▶ _What is being asked_
Excluding every picture, print exactly the lines from the one containing "You are a GUI" through the end of the material below, both ends included.
▼
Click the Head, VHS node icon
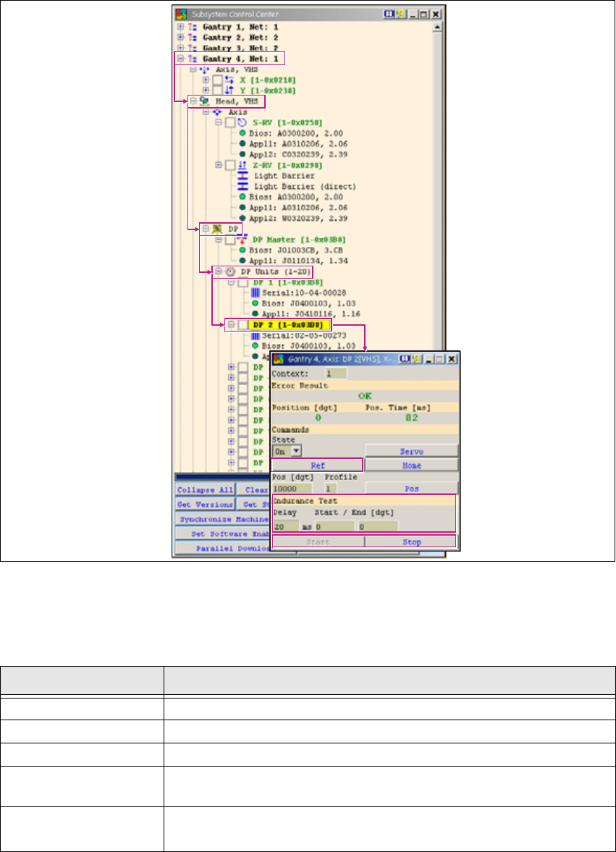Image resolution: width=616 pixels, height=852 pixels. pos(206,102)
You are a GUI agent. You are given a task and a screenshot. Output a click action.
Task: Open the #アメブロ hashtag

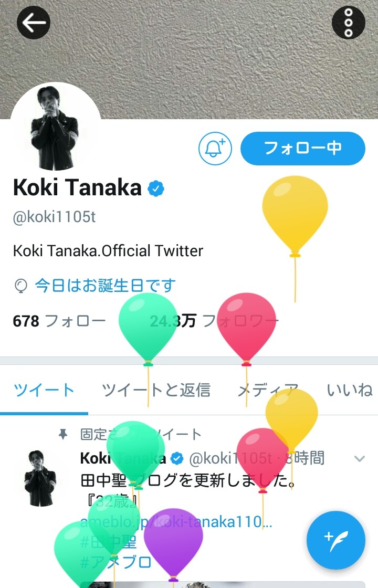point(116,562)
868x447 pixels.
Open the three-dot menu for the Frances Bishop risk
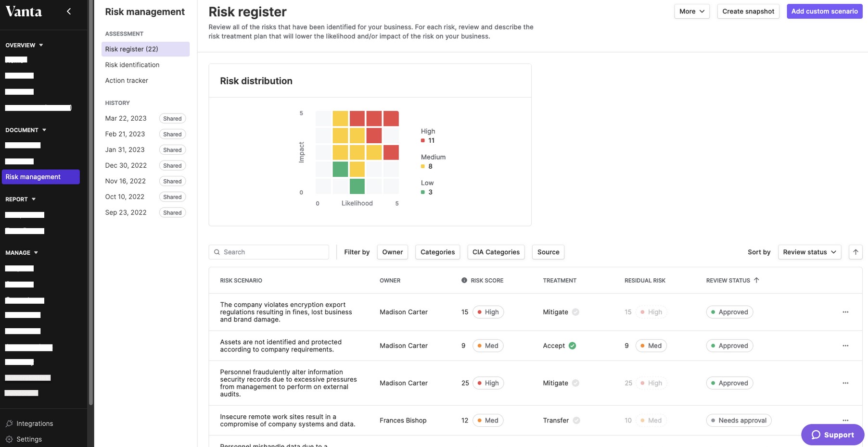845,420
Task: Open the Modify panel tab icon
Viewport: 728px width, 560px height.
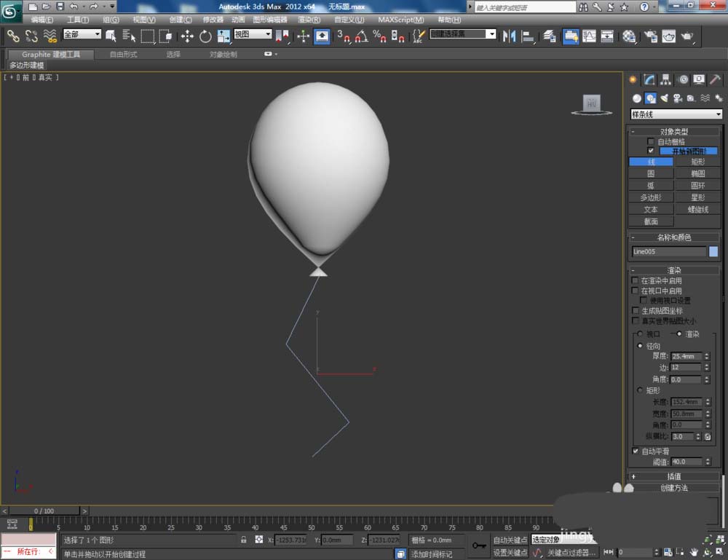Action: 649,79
▲
▶ _Solution_
You are a GUI agent. You are given a task and a screenshot. Output a click action.
Task: Open the #アメブロ hashtag

point(116,562)
868x447 pixels.
Open the three-dot menu for the Frances Bishop risk
845,420
Task: Open the Modify panel tab icon
Viewport: 728px width, 560px height.
Action: 649,79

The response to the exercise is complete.